A few important factors should be considered to be sure that you don't harm the device and get useful information.

  • Signal Voltage
  • Signal's Source Impedance
  • A Device's Resolution (and Accuracy)
  • Speed

Signal Voltage:

Whether you are trying to make single-ended analog readings or differential analog readings (if your device permits) you need to make sure that the voltage on each channel with respect to ground is still within the common mode limits. When measuring parameters other than voltage, or voltages too big or too small for a particular LabJack, some sort of sensor or transducer is required to produce the proper voltage signal. Examples are a temperature sensor, amplifier, resistive voltage divider, or perhaps a combination of such things.

Notable piece of information: Our U6 devices feature Fully-Differential Inputs that output calibrated voltage readings.


When connecting a LabJack (or any measuring device) to a signal source, it must be considered what impact the measuring device will have on the signal. The main consideration is whether the currents going into or out of the device's analog input will cause noticeable voltage errors due to the impedance of the source. To maintain consistent results reference the appropriate device's datasheet (see below) or Users Guide Appendix A for the recommended maximum source impedance. Our devices have relatively high input impedance. However, in some very low current applications problems may arise.

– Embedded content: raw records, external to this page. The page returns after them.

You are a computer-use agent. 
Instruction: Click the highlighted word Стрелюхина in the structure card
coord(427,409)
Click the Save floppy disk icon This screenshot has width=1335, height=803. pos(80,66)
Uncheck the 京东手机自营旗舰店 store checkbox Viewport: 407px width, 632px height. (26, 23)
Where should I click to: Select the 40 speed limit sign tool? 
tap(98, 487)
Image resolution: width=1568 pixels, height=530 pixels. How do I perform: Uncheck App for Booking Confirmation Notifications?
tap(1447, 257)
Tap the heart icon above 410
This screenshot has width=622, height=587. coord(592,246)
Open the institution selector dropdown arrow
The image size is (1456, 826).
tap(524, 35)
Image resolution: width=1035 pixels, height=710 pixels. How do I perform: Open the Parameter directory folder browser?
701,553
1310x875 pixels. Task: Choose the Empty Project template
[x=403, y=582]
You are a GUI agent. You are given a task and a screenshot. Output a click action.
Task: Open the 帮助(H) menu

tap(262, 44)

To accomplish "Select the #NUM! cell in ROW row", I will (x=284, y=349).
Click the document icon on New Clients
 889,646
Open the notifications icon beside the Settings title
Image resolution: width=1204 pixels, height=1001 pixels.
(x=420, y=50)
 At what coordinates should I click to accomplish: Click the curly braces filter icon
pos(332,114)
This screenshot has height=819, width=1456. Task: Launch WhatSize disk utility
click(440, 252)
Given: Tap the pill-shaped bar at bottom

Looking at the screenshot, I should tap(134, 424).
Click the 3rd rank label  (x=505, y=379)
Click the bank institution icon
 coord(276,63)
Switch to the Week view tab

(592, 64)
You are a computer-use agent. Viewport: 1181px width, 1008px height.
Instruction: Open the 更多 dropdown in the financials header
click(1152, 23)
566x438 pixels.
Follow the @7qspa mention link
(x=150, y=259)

Resolution (and Accuracy):

Each LabJack device has its own specifications regarding how precise and accurate they are. Please refer to the relevant LabJack datasheet (see below) or Appendix A for more information.


Speed is an important attribute when trying to acquire analog signals. If you are trying to read steady state signals (constant voltages like those given by potentiometers) its fairly straight forward. However, if you are trying to read and interpret a waveform it is much more complicated. Some of the information needed is the frequency, amplitude, offset, and a knowledge of what you expect to see (its shape). Answers to these questions will help decide how fast you need to collect data points and determine how complicated your code will need to be. Our LabJack devices have two general data acquisition modes, normal mode (command and response) and streaming mode (configuration and listening, a periodic bulk transfer of data). It is also important to consider how many channels you are expecting to read and if you are trying to read them simultaneously. Most of our devices use dedicated ADCs with analog MUXs to switch between input channels (Very common in the world of electronics). This means that there is a delay in-between "multiple channel reads" called scan rate.

Important Links:

Analog Input pages:
Useful for finding device specific information and their capabilities
Appendix A in the Datasheets:
Useful for device specifications and reference numbers


Robert W. Welch's picture

I am trying to upgade teh DAQ system from a circa 1960's piece of test equipment for a client of mine. I am using a U6 Pro to log J type TCs that will only be used in the 250 - 350 degrees F range. I am uncertain how to construct the scaling equations to provide the temperatures in degrees C and have read the section on Scaling Equation but can't quite figure it out. The NIST website lists 250F (121.11C) at 6.425 mV, and 350F (176.66C) at 9.535 mV, giving 55.978 x 10^-6 V / degree C for the range. Is the equation: y=TCVoltsToTemp[J:c:55.978*a-642.5] correct? And do I need to subtract the initial voltage offset from the c: channel? Appreciate any help you could provide. So far the U6 Pro is the right DAQ system for this equipment.  I will have additional questions on reading the strain responses taken from an oscillating sensor at 1.67 cps.



labjack support's picture

Start by going through the U6 Thermocouple Tutorial and let us know if that does not clear up your questions:

You are calling the special thermocouple conversion function provided by the UD library.  This TCVoltsToTemp function is documented in Section 4.2.15 of the U6 Datasheet.  You pass in the thermocouple type, thermocouple voltage, and cold junction temperature in degrees K, and the function outputs the temperature of the remote end of the thermocouple in degrees K.